# Rhinestone Templates (software)



## Ronm (May 22, 2005)

Imprintables Warehouse has a special offer on a cutter. I'm interested for use in making rhinestone templates. I don't know what I need in the way of software. Can anyone help.

Thanks,

Ron Michalsky

[email protected]
414-202-5810


----------



## Twanabee (Sep 14, 2009)

There are many threads on here about all the different SW for rhinestones. I suggest doing a search and start reading. I use the Winpcsign2010 myself but that is just me. Some like wpc have trial downloads that you can play with.


----------



## mfatty500 (Jan 18, 2010)

Check out the ACS software it works great for me & Sandy Mc C, has great support, she's the best!


----------



## My Shirt Connect (Jan 24, 2010)

Ronm said:


> I don't know what I need in the way of software.


Do you have any design software right now? You might be able to use what you already have, to get started, and then buy rhinestones specific software later .....

For example, we started with Corel and then added WinPC2010 later.

Brian


----------



## SickPuppy (Aug 10, 2009)

I recommend WinPcSign Pro it is simple to use. I purchased it to make rhinestone templates but I use it for all my vinyl cutting as well.


----------



## charles95405 (Feb 1, 2007)

WinPCSign is good...and has drivers for over 400 cutters....that latter part is important...I know some folks who are happy with ACS but I don't know what cutters it supports..I would make sure that what ever software you decide on...make sure there are drivers for your cutter of choice

One word of caution...I think that the Roland R-Wear only supports the GX24


----------



## mfatty500 (Jan 18, 2010)

I use my ACS with graphtec robo pro


----------



## Leg cramps (Feb 9, 2009)

I use acs studio software with a knk cutter from sandy mcc.great customer service.great support great easy software and great training video tutorials.a+


----------



## SickPuppy (Aug 10, 2009)

WinPCSign Pro has the GX24 drivers. That is one of the cutters I use


----------



## lben (Jun 3, 2008)

I use the blingitbiz.com software from Ryonet. It's easy to use and you can cut your designs right from the software.


----------



## DivineBling (Sep 14, 2010)

I use WinPCSIGN Pro. I've used CorelDraw but I think WPC is the best software for doing rhinestone design. I've gotten amazing support and there are a TON of videos.


----------



## Eview1 (Apr 29, 2010)

Hi Ron,
Why not talk with different suppliers to see what will work for your experience level. The Rhinestone Decoration section has the names of most if not all of the businesses that sell what you need. If you are experienced in Adobe, Corel or other software you will still have a learning curve, but not as much as someone who has little to no experience. Tell us more and we can help better 

Evie




Ronm said:


> Imprintables Warehouse has a special offer on a cutter. I'm interested for use in making rhinestone templates. I don't know what I need in the way of software. Can anyone help.

Set task: Please repeat the forum thread on rhinestone template software word for word, between "There are many" and "she's the best!", inclusive.

Data lines:
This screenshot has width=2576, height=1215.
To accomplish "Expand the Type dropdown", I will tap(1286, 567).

---

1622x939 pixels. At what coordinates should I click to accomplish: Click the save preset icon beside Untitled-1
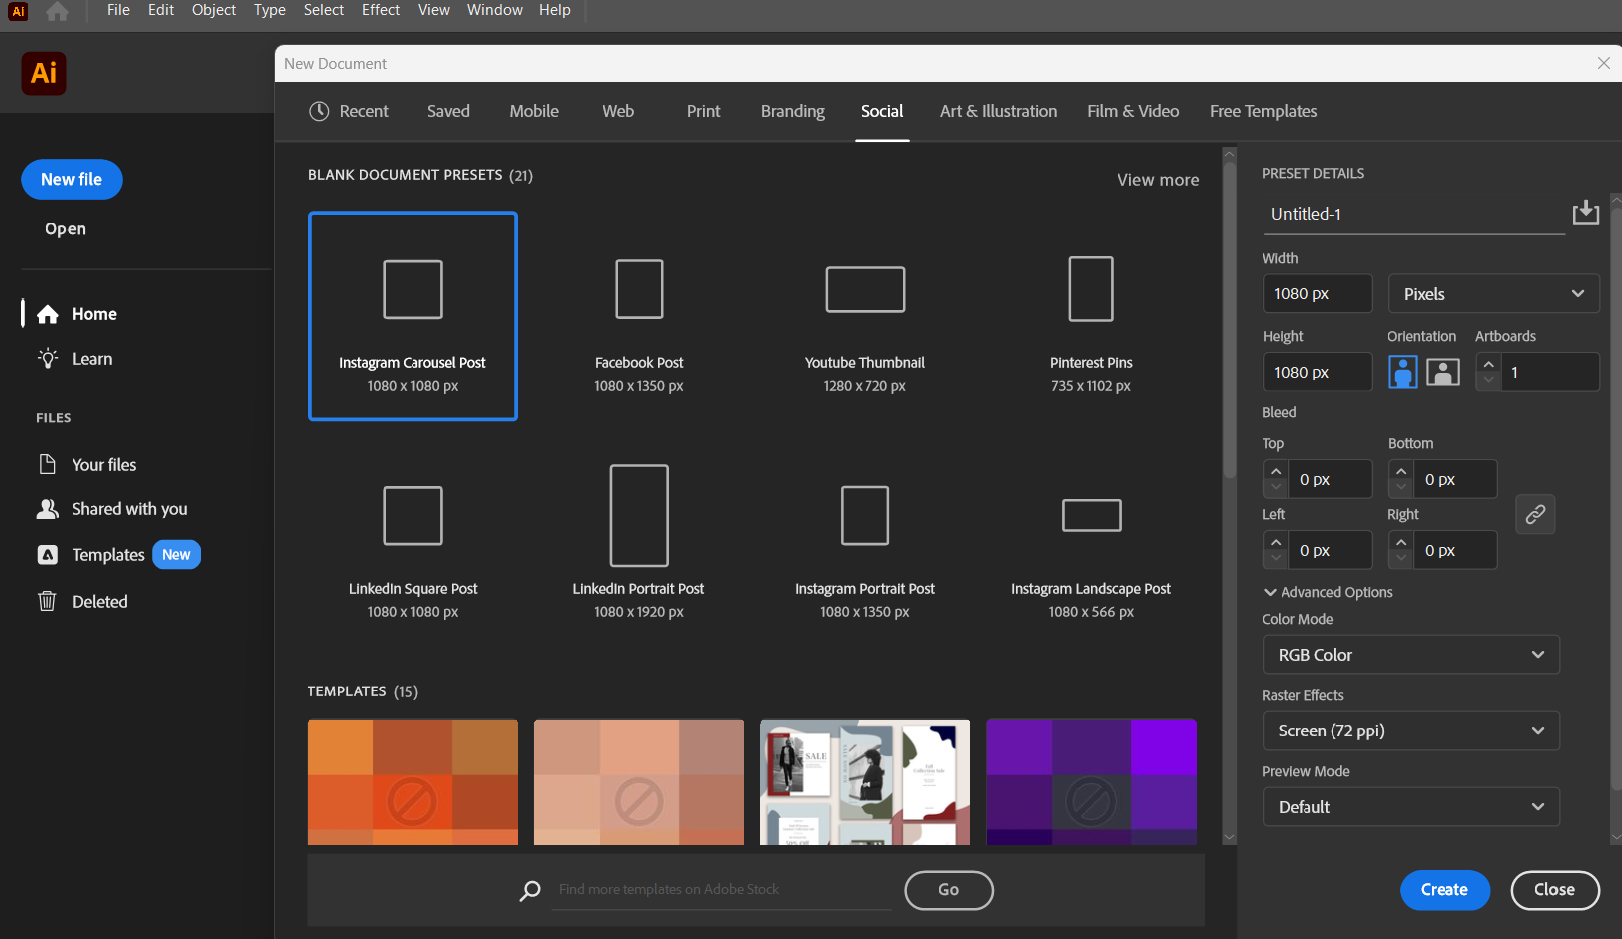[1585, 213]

Right answer:
There are many threads on here about all the different SW for rhinestones. I suggest doing a search and start reading. I use the Winpcsign2010 myself but that is just me. Some like wpc have trial downloads that you can play with.


----------



## mfatty500 (Jan 18, 2010)

Check out the ACS software it works great for me & Sandy Mc C, has great support, she's the best!